Human brain development is prolonged and uniquely vulnerable: Although neurogenesis begins during embryogenesis, maturation processes such as synaptogenesis, myelination, and circuit refinement continue into early adulthood, shaping the mature brain. This extended window increases the brain's vulnerability to various genetic and environmental disruptions. Even subtle early disturbances can derail brain development trajectories, leading to neurodevelopmental disorders (NDDs) with irreversible, lifelong effects, highlighting a key challenge: determining when, where, and how early insults lead development toward pathology.

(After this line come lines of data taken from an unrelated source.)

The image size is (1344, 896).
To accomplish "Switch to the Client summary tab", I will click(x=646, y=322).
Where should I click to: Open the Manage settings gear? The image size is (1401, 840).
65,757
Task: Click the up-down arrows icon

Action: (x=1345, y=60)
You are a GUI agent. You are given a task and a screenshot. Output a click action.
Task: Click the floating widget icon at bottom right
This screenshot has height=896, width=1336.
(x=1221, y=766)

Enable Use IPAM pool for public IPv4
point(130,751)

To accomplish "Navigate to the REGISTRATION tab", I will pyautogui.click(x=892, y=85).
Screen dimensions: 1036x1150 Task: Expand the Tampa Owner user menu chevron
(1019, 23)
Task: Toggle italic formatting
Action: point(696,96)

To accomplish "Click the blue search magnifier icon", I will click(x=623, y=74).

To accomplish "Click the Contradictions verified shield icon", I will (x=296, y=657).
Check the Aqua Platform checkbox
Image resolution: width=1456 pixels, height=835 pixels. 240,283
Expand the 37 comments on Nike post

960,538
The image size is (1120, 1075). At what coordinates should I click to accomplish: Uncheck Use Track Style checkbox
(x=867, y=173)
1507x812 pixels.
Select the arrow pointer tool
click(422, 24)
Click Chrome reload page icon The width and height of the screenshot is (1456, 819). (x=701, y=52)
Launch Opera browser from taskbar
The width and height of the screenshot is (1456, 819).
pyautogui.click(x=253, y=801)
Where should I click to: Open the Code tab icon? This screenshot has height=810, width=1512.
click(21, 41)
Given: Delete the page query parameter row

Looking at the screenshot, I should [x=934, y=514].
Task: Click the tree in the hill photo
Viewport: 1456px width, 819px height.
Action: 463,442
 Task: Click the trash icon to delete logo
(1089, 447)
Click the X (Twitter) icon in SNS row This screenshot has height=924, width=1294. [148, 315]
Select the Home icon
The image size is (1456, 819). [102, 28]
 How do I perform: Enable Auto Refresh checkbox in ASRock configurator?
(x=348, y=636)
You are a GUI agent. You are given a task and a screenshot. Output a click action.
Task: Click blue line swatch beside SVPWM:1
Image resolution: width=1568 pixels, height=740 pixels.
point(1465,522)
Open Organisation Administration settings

Human brain organoids have become powerful three-dimensional in vitro models derived from pluripotent stem cells that self-organize into structures mimicking early brain development. These include the organization of ventricular zone-like (VZ) and cortical progenitor populations, as well as primitive neuronal layers, offering insights into the cellular processes behind human
corticogenesis. Brain organoids provide a way to study mechanisms of human brain development and to model neurodevelopmental disorders that are challenging to examine in vivo due to limited tissue access and species differences in developmental pathways. When derived from patientspecific iPSCs, brain organoids have uncovered previously unknown cellular mechanisms involved in congenital malformations such as microcephaly, lissencephaly, and heterotopia. Besides, human brain organoids have also emerged as a novel and innovative experimental system to study and model devastating brain tumors such as glioblastoma.
The summer school training is intended to provide an introduction to human brain organoids and their applications to decoding human brain developmental and disease mechanisms, using specific neurogenetic diseases and glioblastoma as examples.